[Start of PAGE]

Some few Catholic writers
believed Christ’s return impended. Worldwide, people expected key events,
prophetic fulfillments for 1881. An Australian newspaper reported that peasants
in Russia were convinced that the world would end November 11, 1881.[22]
The craze wasn’t confined to Russian peasants, but found believers elsewhere.
An Australian columnist who wrote as “Wandering Minstrel” poked fun at the
predictions, writing that he heard “a great deal of the millennium just now,
and prophets are predicting the end of the world.”[23]
The press always found a place for the odd, and “an old gentleman” from
Lincolnshire, England, drew press attention. Convinced that end would come in
1881, he had a balloon made that would carry him aloft and out of harm’s way,
furnishing it with three years of supplies, or so the press said. He planned on
taking tinned provisions, brandy, soda-water, claret and other creature
comforts.” Versions of this story were widely printed in the United States,
Australia and the United Kingdom.[24]
The development of Watch Tower
time-related belief was an outgrowth of Present Truth doctrine. The phrase is
taken from 2 Peter 1:12 which reads according to the Authorized Version:
“I will not be negligent to put you always in remembrance of these things,
though ye know them, and be established in the present truth.” Greek
scholars suggest that the phrase “present truth” means an indwelling of truth,
a personal commitment to and understanding of revealed truth.[25]
And the New World Translation, produced by Jehovah’s Witnesses, adopts
that understanding, reading: “For this reason I intend always to remind you of
these things, although you know them and are well-established in the truth that
is present in you.” Peter’s comments addressed the need for reminders to
reinforce already understood doctrine, the essential doctrines of Salvation.

[End of PAGE]

GOAL 1 :: Copy the listing below word for word, with every line in its original order.

[Start of RECORDS FOR THIS TASK]

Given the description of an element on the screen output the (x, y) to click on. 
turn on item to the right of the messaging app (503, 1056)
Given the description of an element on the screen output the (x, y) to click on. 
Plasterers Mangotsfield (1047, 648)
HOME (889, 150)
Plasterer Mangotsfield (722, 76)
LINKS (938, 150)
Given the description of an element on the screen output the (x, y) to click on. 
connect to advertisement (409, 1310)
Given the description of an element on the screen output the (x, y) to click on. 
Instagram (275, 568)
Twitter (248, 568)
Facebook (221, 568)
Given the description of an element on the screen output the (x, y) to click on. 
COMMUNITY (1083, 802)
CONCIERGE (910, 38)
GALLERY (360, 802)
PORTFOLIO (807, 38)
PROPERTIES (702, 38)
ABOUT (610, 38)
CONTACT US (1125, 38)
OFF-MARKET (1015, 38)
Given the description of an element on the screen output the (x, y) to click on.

[End of RECORDS FOR THIS TASK]

GOAL 2 :: In the passage on the 1881 predictions, why did the old gentleman from Lincolnshire have a balloon made?

WRITTEN RESPONSE 1 ::
Given the description of an element on the screen output the (x, y) to click on. 
turn on item to the right of the messaging app (503, 1056)
Given the description of an element on the screen output the (x, y) to click on. 
Plasterers Mangotsfield (1047, 648)
HOME (889, 150)
Plasterer Mangotsfield (722, 76)
LINKS (938, 150)
Given the description of an element on the screen output the (x, y) to click on. 
connect to advertisement (409, 1310)
Given the description of an element on the screen output the (x, y) to click on. 
Instagram (275, 568)
Twitter (248, 568)
Facebook (221, 568)
Given the description of an element on the screen output the (x, y) to click on. 
COMMUNITY (1083, 802)
CONCIERGE (910, 38)
GALLERY (360, 802)
PORTFOLIO (807, 38)
PROPERTIES (702, 38)
ABOUT (610, 38)
CONTACT US (1125, 38)
OFF-MARKET (1015, 38)
Given the description of an element on the screen output the (x, y) to click on.

WRITTEN RESPONSE 2 :: He was convinced that the end would come in 1881, so he had the balloon made to carry him aloft and out of harm's way.